Hier schließt sich nun der letzte, der militärische Teil der festlichen Verabschiedung an: Das große Ehrengeleit des Staatsakts, der einzig vom Bundespräsidenten angeordnet werden kann. Diese Ehre wird „Menschen des öffentlichen Lebens gewährt, die sich um das deutsche Volk hervorragend verdient gemacht haben“ – natürlich auch einem Bundeskanzler a. D. wie Helmut Schmidt. Es ist erst das zweite Mal, dass solch ein hochoffizielles Zeremoniell in Hamburg abgehalten wird: Vor 20 Jahren wurde Karl Schiller, Finanzminister a. D., so verabschiedet. Der Ablauf des Ehrengeleits dauert etwa 20 Minuten und folgt einem minutiösen Protokoll.
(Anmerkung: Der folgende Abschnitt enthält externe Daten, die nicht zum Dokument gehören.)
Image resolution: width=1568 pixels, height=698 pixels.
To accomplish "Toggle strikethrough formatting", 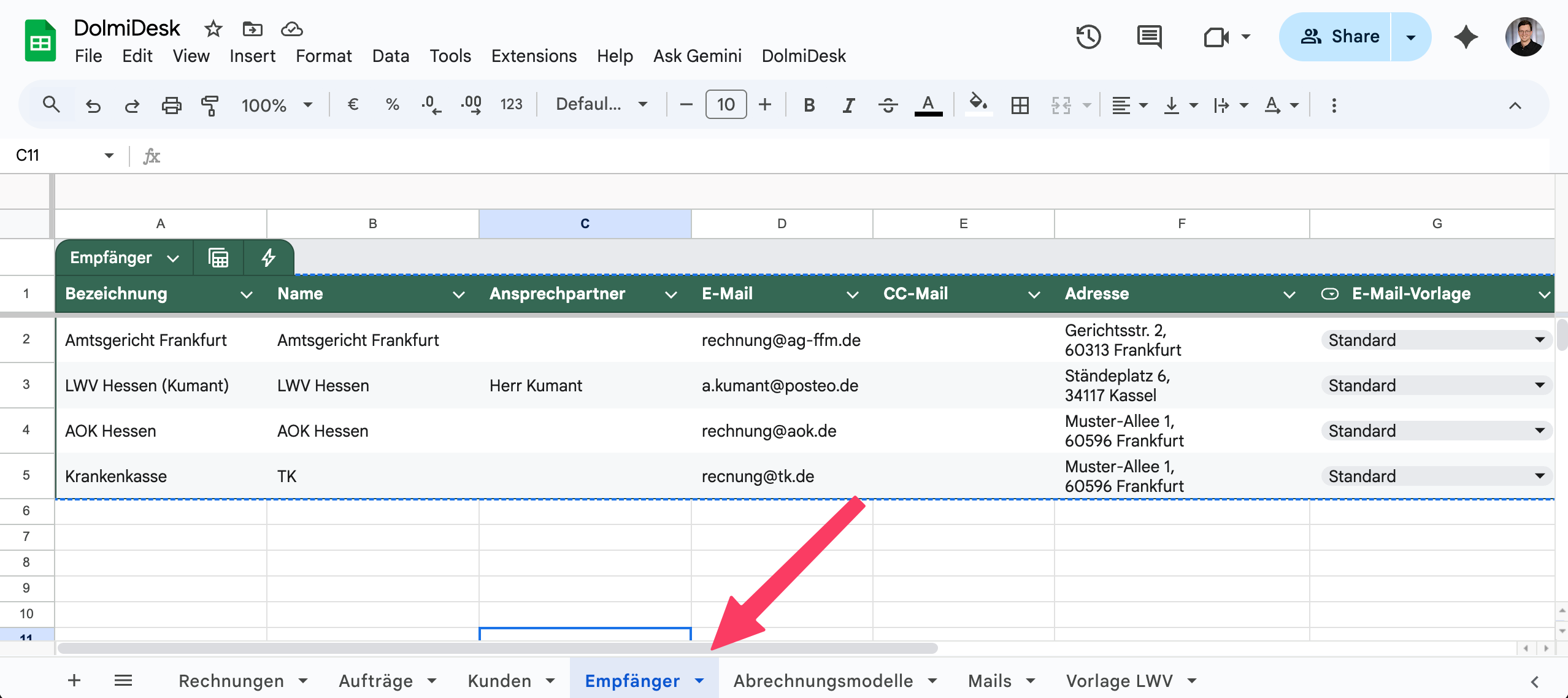I will (x=888, y=105).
„Das Gewehr: über! Präsentiert das Gewehr! Augen rechts!“ ruft der Kommandeur, Oberstleutnant Thorsten Nebel. Die Hacken knallen zusammen, die Repräsentationswaffen klacken synchron. Danach wieder Stille. Währenddessen strömen wortlos die Trauergäste aus der Kirche auf den Vorplatz, ein Meer aus schweigenden Schwarzgekleideten entsteht.
Die Ehrenformation ist aus drei Kompanien zusammengesetzt, wobei jede Waffengattung eine Kompanie stellt: Heer, Marine und Luftwaffe, an den grünen, weißen und blauen Baretts auszumachen. Vor dem Michel hatten sie seit rund 40 Minuten stramm stehend gewartet. Auch, wenn Thorsten Nebel den Befehl „Bequem stehen!“ gegeben hatte, sah die Haltung doch wenig komfortabel aus.
Fast erlösend ist es für die Gäste, als das Stabsmusikkorps den Trauerchoral „Jesu meine Zuversicht“ und im Anschluss die Nationalhymne spielt. Gauck stützt Susanne Schmidt-Kennedy und drückt erneut ihren Arm. Sie hält ihre Handtasche mit beiden Händen fest. Ihre Augen hängen am Sarg, neben ihr wirkt Schmidts letzte Lebensgefährtin Ruth Loah auffällig klein, aber standhaft. Sie wird von Helmut Schmidts Schwiegersohn Brian Kennedy flankiert.
Nach der Nationalhymne klatscht lediglich ein Passant. Niemand will einstimmen. Der Moment, er verlangt nach Stille, hat er doch etwas Erhebendes, etwas Andächtig-Geschichtsträchtiges. „Augen rechts!“ erschallt das Kommando, gleichzeitig heben die Träger den Sarg an und gehen seitwärts mit sehr kleinen Schritten den Bordstein hinunter. Dann erst betten sie ihn auf ihre Schultern und ziehen vorbei an der Ehrenformation hin zu den Leichenwagen: In den einen wird der Sarg gebettet, er fährt voraus. Im zweiten liegt der riesige Kranz der Familie aus Sonnenblumen.
Alle schauen nun Richtung Rödingsmarkt, als der Sargwagen mit der Motorrad-Eskorte der Polizei leise startet. Das „Lied vom guten Kameraden“ wird noch gespielt. Dann treten alle ab.